【コラム・高橋恵一】高田保は、土浦出身の劇作家、映画監督、舞台演出家、随筆家である。旧土浦町の旧家に生まれ、子供のころから気遣いができて話も面白く、同級の者以外とも交流するなど、人望が厚かったそうだ。

旧制土浦中学(現在の土浦一高)を経て早稲田大学の英文科に進み、頻繁に銀座に現れるなど生活を謳歌(おうか)したという。中学の入学試験はトップだったが、2位には阿見町出身の下村千秋がおり、その後、2人とも文筆の道に進んだ。

保は、大学在学中から新劇運動に参加。戯曲に取り組んだり、劇団の脚色、演出、小説の執筆など、幅広い分野で活動。人柄もあって幅広い付き合いがあった。

東京日日新聞(現・毎日新聞)の学芸部長だった阿部真之助から、菊池寛を顧問とした学芸部社友に、大宅壮一、横光利一,吉屋信子らとともに招かれ、活躍。彼らの文章を評して、「マクラの阿部真之助、サワリの大宅壮一、オチの高田保」と言われたこともあるという。

戦時中から体調を壊し、大磯(神奈川)に住まいを移し、晩年は、同じ大磯の志賀直哉の旧居に住んだ。

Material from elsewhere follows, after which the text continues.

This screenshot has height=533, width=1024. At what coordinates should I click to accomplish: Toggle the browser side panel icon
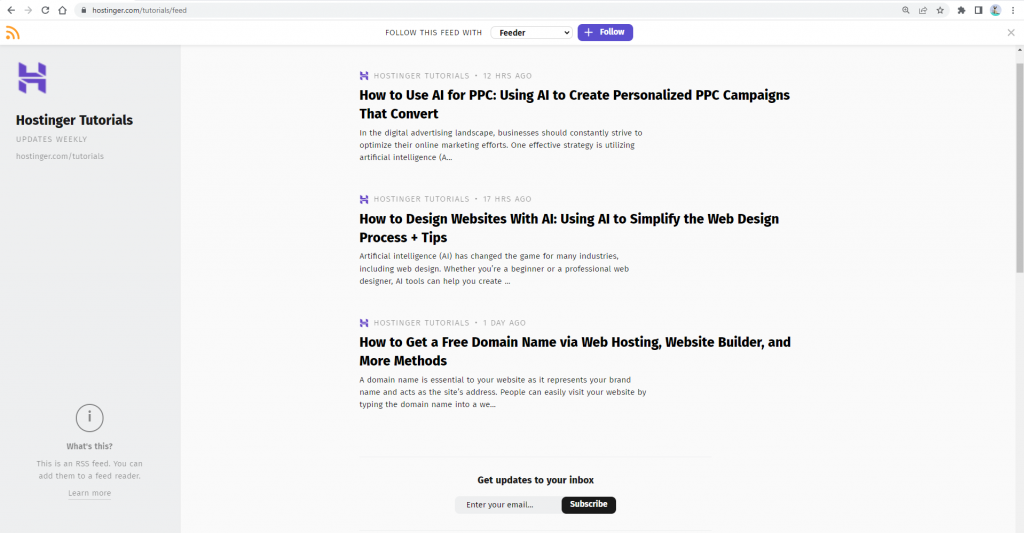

戦後、1951年の12月から、東京日日に、1日1文「あとさき雑話」を書き始め、新年からは表題を「ブラリひょうたん」に改めた。なぜ、ブラリなのか? なぜ、ひょうたんなのか? 1951年元旦のテーマは、「ブラリズム」だった。立つ位置を縛られず、真実と平和を、軽妙な文章で追及する意思、と私は読んだ。

この随筆では、保の豊富な才能がいかんなく発揮された。政治・社会から、文化・芸術まで、軽妙に取り上げ、菊田一夫(劇作家)と紙上で手紙を交換したり、廣津和郎(小説家、評論家)からは、他の記事を読まず、「ブラリひょうたん」だけを毎日待っていたと言われたりしている。

保と母の葬儀は土浦で一緒に

「ブラリひょうたん」で、私が気に入っている一つに、「税金と文化」に登場する奈良の「日吉館」という宿屋の話がある。古美術研究者など、金のない研究者たちが滞在できる宿屋として有名だった。

そこに、学生たちがコメだけは背負って来たから、安く泊めてくれと言ったら、50円でよろしい、その代わり、他の客より1時間早く起き、できるだけ沢山観て回りなさい、と答えたそうだ。

日吉館に居候のように巣食って、その後、有名な学者になった人も少なくない。古都の奈良美術を誇りとしている宿屋の気概を紹介するエピソードだが、この宿屋に、他の高級旅館並みの税金が課されて、宿屋の存続が危うくなったので、課税のあり方を考え直すべきだという内容である。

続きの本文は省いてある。